== Segment start ==

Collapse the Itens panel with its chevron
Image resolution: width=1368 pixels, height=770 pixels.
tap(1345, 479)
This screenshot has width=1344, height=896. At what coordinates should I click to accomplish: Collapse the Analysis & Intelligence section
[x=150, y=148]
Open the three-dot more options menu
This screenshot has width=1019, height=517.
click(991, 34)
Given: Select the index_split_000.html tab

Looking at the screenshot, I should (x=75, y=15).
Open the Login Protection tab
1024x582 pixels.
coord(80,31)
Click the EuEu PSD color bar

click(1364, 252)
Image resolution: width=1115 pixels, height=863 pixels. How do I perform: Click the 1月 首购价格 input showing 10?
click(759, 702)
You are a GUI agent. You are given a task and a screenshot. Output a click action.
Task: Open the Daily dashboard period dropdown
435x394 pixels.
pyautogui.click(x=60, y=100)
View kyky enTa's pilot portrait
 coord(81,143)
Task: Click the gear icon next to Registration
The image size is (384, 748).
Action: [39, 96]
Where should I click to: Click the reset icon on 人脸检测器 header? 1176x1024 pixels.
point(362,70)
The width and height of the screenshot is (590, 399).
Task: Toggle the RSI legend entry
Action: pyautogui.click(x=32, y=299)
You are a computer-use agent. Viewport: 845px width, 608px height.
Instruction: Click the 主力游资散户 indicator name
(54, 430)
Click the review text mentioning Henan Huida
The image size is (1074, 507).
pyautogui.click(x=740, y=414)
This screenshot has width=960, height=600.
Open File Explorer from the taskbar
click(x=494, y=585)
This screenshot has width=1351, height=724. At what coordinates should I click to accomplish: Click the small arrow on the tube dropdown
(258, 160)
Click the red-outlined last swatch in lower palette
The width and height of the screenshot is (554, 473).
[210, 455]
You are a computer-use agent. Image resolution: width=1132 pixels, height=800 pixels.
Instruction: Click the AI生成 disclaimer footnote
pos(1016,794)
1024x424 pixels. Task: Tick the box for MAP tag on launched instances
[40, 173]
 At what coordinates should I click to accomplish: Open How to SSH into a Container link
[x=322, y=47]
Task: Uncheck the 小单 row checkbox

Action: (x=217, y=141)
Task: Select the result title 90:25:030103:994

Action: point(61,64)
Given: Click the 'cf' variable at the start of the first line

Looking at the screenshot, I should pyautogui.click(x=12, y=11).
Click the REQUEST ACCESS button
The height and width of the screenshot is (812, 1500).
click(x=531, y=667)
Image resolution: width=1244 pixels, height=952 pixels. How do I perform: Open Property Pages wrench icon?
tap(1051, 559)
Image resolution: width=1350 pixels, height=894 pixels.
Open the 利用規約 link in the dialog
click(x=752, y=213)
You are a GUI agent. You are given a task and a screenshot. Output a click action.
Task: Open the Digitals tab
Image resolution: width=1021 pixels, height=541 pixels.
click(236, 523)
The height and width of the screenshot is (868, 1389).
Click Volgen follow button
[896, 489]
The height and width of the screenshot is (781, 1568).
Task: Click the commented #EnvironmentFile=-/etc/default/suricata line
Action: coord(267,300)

== Segment end ==

* [What the exercise asks]:
What is needed is an exact copy of the lines from the one containing "The height and width of the screenshot is (868, 1389)." through the last line of the records above, both included.

* [Exercise result]:
The height and width of the screenshot is (868, 1389).
Click Volgen follow button
[896, 489]
The height and width of the screenshot is (781, 1568).
Task: Click the commented #EnvironmentFile=-/etc/default/suricata line
Action: coord(267,300)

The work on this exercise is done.